Tfr, Maroni prende tempo e assicura

01/09/2005
    giovedì 1 sttembre 2005

      pagina 13

        Tfr, Maroni prende tempo
        e assicura: tutti accontentati

          Slitta alla prossima settimana la definizione dell’accordo
          Il ministro è ottimista, i sindacati aspettano il testo «vero»

          Milano

          CARTE COPERTE. Partirà venerdì 9 settembre la non stop tra governo e parti sociali per mettere a punto, definitivamente, il testo concordato del decreto attuativo della delega di riforma del Tfr per consegnare al Consiglio dei ministri di fine settembre il provvedimento con cui far decollare la previdenza complementare dal primo gennaio 2006. È il ministro del Welfare, Roberto Maroni, a dettare così i tempi sulla riforma del Tfr nel corso dell’incontro di ieri con le parti sociali. Un incontro, però, nel corso del quale il governo non ha formalizzato alcun testo rinviando la presentazione della bozza di decreto attuativo alla prossima settimana, anche se ha fornito esplicite garanzie a sindacati e imprese sulla quasi integrale ricezione dell’avviso comune e degli emendamenti presentati a fine luglio dalle parti sociali.
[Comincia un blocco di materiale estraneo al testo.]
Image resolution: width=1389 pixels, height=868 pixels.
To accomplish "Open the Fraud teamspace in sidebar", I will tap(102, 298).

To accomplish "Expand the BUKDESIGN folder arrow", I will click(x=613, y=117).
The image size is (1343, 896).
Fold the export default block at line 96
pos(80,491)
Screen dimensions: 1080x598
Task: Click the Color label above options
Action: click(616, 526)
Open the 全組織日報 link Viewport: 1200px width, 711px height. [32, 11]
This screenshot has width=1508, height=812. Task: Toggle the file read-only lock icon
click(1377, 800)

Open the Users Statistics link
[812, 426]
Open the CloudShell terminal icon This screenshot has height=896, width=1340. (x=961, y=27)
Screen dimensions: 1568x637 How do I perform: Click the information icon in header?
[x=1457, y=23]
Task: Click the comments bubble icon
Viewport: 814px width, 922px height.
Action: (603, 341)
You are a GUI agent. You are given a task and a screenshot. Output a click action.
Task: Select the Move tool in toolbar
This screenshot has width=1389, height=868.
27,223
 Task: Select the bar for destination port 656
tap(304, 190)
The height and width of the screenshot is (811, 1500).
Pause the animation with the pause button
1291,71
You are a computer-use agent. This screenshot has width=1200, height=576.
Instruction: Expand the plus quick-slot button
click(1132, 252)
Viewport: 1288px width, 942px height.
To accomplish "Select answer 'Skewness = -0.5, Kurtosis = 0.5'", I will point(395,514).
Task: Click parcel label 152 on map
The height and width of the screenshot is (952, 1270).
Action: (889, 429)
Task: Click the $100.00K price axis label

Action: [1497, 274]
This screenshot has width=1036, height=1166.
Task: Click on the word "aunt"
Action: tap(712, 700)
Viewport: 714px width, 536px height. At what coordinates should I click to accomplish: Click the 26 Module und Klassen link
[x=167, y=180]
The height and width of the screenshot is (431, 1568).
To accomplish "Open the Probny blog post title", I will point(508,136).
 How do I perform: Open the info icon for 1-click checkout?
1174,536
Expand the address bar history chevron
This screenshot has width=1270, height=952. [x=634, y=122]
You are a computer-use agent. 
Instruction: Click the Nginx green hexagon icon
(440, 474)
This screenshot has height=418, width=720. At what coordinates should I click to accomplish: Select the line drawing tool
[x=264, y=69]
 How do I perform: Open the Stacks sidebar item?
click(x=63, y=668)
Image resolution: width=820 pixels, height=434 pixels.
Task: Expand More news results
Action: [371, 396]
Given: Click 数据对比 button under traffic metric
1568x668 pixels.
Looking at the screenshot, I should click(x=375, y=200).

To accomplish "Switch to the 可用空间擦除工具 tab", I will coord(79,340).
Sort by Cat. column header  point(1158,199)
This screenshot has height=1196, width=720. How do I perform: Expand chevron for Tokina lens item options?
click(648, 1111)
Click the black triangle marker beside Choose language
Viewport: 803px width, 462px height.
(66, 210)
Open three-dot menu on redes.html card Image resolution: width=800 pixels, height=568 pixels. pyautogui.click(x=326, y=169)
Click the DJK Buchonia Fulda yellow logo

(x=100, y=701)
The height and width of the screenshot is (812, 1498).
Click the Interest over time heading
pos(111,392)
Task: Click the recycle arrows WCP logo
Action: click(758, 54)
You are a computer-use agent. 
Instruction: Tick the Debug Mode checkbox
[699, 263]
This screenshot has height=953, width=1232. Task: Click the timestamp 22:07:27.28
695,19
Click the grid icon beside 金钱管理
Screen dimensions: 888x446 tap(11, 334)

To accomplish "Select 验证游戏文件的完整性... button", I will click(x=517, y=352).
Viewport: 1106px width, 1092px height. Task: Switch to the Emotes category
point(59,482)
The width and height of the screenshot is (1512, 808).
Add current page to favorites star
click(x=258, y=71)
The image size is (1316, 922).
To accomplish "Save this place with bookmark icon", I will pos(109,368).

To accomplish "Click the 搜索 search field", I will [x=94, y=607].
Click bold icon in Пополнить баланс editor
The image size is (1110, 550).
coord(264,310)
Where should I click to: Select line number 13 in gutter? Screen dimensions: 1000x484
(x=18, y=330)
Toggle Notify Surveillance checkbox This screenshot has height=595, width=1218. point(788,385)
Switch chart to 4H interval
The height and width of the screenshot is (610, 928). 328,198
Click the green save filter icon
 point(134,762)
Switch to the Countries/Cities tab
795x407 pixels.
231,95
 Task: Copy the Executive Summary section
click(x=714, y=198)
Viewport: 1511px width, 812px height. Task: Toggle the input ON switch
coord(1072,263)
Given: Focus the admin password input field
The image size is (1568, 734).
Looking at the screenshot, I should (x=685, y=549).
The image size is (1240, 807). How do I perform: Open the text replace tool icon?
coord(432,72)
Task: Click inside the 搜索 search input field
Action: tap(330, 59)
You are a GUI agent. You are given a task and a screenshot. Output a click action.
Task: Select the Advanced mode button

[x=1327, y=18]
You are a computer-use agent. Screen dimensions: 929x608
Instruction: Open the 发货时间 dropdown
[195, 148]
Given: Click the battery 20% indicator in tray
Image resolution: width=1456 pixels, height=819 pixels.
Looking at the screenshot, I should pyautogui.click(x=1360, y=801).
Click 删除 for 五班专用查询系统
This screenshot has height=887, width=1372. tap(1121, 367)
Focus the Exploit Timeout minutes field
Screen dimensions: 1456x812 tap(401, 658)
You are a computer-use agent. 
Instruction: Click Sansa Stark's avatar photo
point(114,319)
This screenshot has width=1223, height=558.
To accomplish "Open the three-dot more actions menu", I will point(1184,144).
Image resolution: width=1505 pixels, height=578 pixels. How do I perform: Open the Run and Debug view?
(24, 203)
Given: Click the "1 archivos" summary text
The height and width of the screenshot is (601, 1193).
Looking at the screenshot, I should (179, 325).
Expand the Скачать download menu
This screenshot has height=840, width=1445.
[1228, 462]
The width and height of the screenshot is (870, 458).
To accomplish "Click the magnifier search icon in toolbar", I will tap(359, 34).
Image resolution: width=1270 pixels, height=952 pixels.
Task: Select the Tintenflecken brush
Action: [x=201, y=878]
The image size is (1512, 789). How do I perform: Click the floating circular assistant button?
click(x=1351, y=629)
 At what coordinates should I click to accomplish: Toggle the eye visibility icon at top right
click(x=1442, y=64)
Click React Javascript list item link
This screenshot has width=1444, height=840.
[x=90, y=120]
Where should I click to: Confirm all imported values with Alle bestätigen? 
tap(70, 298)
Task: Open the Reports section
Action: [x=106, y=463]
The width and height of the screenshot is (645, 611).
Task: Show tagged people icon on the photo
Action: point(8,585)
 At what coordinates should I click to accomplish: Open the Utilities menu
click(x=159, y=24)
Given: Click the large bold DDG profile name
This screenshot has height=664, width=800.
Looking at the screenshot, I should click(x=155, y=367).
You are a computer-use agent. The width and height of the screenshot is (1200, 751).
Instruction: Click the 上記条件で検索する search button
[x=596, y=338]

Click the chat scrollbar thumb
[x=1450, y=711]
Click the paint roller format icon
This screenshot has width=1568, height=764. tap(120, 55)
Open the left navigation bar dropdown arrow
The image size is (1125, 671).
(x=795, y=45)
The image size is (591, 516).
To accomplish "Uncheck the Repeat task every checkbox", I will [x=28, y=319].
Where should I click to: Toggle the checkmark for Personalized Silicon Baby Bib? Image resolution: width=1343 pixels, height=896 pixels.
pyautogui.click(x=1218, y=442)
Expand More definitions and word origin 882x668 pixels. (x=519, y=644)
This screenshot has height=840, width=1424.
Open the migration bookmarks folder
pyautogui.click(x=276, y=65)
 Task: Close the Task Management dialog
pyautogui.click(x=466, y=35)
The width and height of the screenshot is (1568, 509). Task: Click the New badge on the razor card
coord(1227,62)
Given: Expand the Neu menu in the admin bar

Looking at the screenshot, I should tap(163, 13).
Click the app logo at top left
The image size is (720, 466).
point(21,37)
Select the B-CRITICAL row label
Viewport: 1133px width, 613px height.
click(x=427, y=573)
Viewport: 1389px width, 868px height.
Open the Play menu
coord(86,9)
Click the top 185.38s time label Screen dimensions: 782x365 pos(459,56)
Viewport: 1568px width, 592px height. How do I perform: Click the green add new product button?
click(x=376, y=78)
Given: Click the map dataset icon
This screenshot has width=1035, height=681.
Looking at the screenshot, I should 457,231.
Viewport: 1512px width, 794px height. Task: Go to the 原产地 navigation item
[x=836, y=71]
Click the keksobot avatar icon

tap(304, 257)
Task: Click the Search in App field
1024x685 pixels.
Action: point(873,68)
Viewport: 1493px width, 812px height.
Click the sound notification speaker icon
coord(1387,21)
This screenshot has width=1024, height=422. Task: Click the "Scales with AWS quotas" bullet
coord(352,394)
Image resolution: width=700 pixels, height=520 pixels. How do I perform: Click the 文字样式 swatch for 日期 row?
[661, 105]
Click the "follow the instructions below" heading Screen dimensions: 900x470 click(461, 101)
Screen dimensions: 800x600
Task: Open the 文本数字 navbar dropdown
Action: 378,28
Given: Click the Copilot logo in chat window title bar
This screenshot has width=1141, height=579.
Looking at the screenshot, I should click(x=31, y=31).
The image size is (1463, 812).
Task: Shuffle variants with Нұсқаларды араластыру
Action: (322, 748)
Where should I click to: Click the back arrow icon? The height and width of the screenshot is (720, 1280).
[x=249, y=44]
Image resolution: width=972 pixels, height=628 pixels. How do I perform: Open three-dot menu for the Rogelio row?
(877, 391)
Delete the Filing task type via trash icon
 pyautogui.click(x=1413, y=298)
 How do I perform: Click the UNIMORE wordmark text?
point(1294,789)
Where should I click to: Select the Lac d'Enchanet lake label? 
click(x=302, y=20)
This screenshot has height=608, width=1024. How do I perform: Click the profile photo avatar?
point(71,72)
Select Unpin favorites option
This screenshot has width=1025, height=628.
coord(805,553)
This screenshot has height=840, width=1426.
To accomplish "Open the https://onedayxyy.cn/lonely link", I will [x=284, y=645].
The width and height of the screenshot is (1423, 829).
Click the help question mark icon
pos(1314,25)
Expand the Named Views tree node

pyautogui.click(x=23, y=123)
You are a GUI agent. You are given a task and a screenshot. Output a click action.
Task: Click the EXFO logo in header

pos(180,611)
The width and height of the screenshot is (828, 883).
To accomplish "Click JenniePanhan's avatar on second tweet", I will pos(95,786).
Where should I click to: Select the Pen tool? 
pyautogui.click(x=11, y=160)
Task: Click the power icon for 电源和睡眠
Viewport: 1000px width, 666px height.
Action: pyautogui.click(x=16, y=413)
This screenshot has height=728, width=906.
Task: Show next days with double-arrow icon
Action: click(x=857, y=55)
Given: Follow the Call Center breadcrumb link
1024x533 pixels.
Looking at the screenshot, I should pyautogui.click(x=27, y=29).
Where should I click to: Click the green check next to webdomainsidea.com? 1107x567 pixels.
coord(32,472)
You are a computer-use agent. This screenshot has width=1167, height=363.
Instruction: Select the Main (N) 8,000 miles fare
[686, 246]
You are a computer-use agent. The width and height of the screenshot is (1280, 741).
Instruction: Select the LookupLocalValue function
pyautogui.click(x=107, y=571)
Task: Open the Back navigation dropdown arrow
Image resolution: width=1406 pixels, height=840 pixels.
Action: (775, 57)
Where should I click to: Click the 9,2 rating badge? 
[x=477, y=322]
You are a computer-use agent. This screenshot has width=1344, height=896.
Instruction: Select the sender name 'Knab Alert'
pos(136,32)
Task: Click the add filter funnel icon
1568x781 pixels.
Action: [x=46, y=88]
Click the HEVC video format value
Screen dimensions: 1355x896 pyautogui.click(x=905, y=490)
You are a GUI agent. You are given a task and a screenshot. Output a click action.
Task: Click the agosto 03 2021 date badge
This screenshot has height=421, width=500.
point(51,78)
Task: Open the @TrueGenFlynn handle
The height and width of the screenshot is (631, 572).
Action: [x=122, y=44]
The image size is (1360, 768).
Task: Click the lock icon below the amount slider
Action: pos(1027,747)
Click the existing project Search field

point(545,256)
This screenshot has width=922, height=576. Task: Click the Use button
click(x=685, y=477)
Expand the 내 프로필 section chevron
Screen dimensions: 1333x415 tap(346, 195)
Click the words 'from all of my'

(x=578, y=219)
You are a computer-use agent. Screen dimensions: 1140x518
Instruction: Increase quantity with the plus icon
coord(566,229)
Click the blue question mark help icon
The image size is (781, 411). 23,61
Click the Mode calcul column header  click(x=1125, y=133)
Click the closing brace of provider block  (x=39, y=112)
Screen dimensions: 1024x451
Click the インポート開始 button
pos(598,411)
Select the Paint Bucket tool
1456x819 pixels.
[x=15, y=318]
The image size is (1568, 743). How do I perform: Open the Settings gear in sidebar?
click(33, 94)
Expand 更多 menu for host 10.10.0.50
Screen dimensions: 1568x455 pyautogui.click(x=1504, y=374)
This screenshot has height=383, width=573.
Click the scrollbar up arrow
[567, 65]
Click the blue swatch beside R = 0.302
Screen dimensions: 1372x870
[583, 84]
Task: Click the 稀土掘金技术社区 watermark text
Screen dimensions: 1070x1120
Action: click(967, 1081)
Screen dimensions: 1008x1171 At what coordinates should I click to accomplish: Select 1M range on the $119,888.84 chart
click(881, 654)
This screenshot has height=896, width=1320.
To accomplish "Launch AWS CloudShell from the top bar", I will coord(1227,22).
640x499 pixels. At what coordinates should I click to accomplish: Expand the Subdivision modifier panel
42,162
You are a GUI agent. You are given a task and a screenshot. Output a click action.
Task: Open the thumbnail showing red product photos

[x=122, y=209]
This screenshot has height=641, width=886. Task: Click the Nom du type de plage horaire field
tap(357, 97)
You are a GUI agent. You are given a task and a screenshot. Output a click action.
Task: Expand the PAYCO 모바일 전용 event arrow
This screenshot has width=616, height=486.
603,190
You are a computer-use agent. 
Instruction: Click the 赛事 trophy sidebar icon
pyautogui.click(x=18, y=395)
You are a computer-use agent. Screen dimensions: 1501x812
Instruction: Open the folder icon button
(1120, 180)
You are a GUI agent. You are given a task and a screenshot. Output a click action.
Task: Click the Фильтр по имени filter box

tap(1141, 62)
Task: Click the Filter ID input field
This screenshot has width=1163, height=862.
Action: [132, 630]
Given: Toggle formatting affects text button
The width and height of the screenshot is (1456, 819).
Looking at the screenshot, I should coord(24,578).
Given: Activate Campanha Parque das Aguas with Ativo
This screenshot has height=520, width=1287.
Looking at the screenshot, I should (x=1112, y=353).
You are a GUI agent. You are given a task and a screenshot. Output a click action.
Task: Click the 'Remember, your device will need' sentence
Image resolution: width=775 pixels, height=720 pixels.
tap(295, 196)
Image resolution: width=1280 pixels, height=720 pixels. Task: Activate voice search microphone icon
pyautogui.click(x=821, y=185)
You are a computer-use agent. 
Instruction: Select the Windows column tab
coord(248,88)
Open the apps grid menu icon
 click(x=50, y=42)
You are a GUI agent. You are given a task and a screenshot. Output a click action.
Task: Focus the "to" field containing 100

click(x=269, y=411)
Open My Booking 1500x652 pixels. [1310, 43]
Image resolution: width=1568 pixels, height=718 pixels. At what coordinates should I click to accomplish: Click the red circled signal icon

            Una garanzia «apprezzata» da Cgil, Cisl, Uil e Ugl nonché da Confindustria che però si sono riservate di esprimere un giudizio complessivo – ovviamente – solo di fronte a un testo scritto. Che arriverà sui tavoli di sindacati e imprese con ogni probabilità tra lunedì o martedì prossimi.
            Nonostante sia stata una riunione interlocutoria l’ottimismo del ministro Maroni di poter chiudere l’intera partita previdenziale entro il 6 ottobre, data di scadenza della delega di riforma, è evidente. «Sono convinto – ha detto al termine dell’incontro – che non ci siano ostacoli insormontabili per un accordo sul testo e che da venerdì prossimo si possa partire con una riunione non stop sulla proposta finale del governo». Una proposta che vedrà accolta «quasi pressoché integralmente la parte ordinamentale dell’avviso comune steso dalle 22 organizzazioni sindacali e che prevede il riconoscimento della centralità del ruolo negoziale nel silenzio-assenso accanto alla parità di trattamento di tutti i fondi pensione».

              Restano ancora aperti, comunque, due capitoli importanti: il miglioramento del sistema di compensazione alle imprese e l’intesa con l’Abi per l’accesso al credito di quelle aziende che conferiscono il Tfr. Per le compensazioni, infatti, ad avviso del ministro, accanto all’aumento delle detrazioni fiscali che il governo prevede di portare dal 3 al 4% e fino al 6% per le piccole e medie imprese, occorre «insistere sul costo del lavoro, mentre per quanto riguarda il credito l’automatismo chiesto dal governo potrebbe trasformarsi in una semplice facilitazione.

                «Con l’Abi stiamo lavorando a un accordo che non realizzerà un automatismo tout court ma sicuramente porterà a una facilitazione dell’accesso al credito. Un automatismo ridotto, in sostanza – spiega Maroni – che comunque consentirà alle aziende sane di far fronte allo smobilizzo del Tfr». Le garanzie fornite dal ministro sull’accoglimento dell’avviso comune nel testo di decreto attuativo, comunque, lasciano ancora freddi Cgil, Cisl, Uil e Ugl che non si sbilanciano. «Apprezziamo le parole di Maroni che ha detto che alcuni punti nodali sui rapporti tra le parti sociali, sul silenzio-assenso e sul ruolo contrattuale saranno accolti nel testo, ma non intendiamo commentare solo parole e ci siamo riservati un giudizio conclusivo quando potremo leggere un testo scritto», ha spiegato per tutti il segretario confederale della Cisl, Pier Paolo Baretta.